*GIVEN TEXT*.
I’d argue that Hilary was the proto-Disney Channel star. She was the game-changer, the one who made them realize they needed to package their stars in a new way.
But the first real Disney Channel star was Raven-Symoné. Raven didn’t reach the sublime heights of later stars like Miley Cyrus and Selena Gomez, but that’s because the formula was still being shaped. And she’s always given off a vibe of independence; unlike some of her sistren, she doesn’t seem like she was molded to fit what Disney wanted. But she hit the crucial components to Disney (and, as we’ll see, modern-day Nick) stardom:
- a hugely popular high-concept kidcom, That’s So Raven, with a protagonist who shares a name with its star, a theme song performed by said star, and recognition outside of the kid fanbase,3
- a similarly popular DCOM franchise, The Cheetah Girls, which spawned three movies and a recording act, though Raven was only in the first two films,
- a record deal with Hollywood Records,4
- and, most importantly, a sense of being part of the Disney Channel community.

*OBJECTIVE A*.
In one to three sentences, explain why, according to the passage on Disney Channel stardom, Raven-Symoné did not reach the heights of later stars such as Miley Cyrus and Selena Gomez.
*OBJECTIVE B*.
Continue the passage on Disney Channel stardom from its final sentence.

A run of data:
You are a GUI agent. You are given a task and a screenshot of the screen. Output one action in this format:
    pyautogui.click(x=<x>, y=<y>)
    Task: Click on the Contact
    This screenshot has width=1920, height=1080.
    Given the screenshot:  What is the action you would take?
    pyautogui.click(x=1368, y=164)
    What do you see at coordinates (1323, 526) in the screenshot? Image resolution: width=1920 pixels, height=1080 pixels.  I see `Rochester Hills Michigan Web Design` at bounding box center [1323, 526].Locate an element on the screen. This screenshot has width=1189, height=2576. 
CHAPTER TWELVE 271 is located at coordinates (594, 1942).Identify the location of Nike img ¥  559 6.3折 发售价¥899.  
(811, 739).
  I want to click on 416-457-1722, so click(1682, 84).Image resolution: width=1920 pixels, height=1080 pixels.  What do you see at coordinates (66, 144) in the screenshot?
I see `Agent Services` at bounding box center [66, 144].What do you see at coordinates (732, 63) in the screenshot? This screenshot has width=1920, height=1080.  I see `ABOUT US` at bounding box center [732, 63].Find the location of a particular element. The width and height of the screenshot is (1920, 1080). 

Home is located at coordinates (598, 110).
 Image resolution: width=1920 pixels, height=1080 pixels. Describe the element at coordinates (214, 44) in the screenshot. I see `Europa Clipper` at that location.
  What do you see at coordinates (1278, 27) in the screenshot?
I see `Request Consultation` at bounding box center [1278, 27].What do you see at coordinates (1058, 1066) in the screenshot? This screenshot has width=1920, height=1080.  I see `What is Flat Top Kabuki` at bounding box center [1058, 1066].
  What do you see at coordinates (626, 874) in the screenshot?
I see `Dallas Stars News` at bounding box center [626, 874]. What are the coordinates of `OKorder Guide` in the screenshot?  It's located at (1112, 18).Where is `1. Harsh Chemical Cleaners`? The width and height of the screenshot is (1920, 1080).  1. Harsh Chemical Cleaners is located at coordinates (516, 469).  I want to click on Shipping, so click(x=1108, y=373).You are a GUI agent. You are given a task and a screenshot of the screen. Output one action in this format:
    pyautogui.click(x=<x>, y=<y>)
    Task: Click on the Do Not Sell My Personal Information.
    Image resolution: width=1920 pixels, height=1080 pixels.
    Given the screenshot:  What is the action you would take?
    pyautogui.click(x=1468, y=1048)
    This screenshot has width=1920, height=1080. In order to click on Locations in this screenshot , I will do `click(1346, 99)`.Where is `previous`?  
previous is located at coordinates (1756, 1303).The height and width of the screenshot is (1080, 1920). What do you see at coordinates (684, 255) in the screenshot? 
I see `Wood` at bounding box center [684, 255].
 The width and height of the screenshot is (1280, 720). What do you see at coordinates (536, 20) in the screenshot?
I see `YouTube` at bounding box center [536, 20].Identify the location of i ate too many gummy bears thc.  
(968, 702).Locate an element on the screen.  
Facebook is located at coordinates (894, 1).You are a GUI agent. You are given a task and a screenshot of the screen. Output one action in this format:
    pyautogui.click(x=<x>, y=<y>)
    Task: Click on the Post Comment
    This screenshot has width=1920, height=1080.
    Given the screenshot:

*FINAL RESULT A*.
Raven-Symoné did not reach the heights of later stars like Miley Cyrus and Selena Gomez because the formula for Disney Channel stardom was still being shaped when she rose to fame.

*FINAL RESULT B*.
That last bit is crucial, and it’s something that really started during the Raven era. It was no longer enough to show up, film your movie or TV show, and go home. You had to be part of the club. You had to interact with other Disney Channel stars; you had to participate in things like the Disney Channel Games, goofy Olympics-style competitions that mix and match the stable of stars into teams; you had to make guest appearances on other people’s shows or take part in huge “event” crossovers. You had to make it look like you were one big happy family that was always having fun. You had to do things like this:
That video accompanied the DVD release of The Lion King back in 2003, the same year That’s So Raven and The Cheetah Girls premiered. It’s credited to the “Disney Channel Circle of Stars,” but breaking that down more specifically, we have:
- Hilary Duff,
- the cast of That’s So Raven, including, of course, a prominently-featured Raven,
- Kyla Pratt, who voiced the main character on the Disney animated series The Proud Family,
- Christy Carlson Romano, star of the kidcom Even Stevens5 and titular voice of Disney’s new-at-the-time animated smash hit, Kim Possible,6
- A.J. Trauth, who had small roles on both Even Stevens and Kim Possible,
- and Tahj Mowry, who voiced Wade on Kim Possible. I should note here that Raven also voiced a regular KP character, Monique.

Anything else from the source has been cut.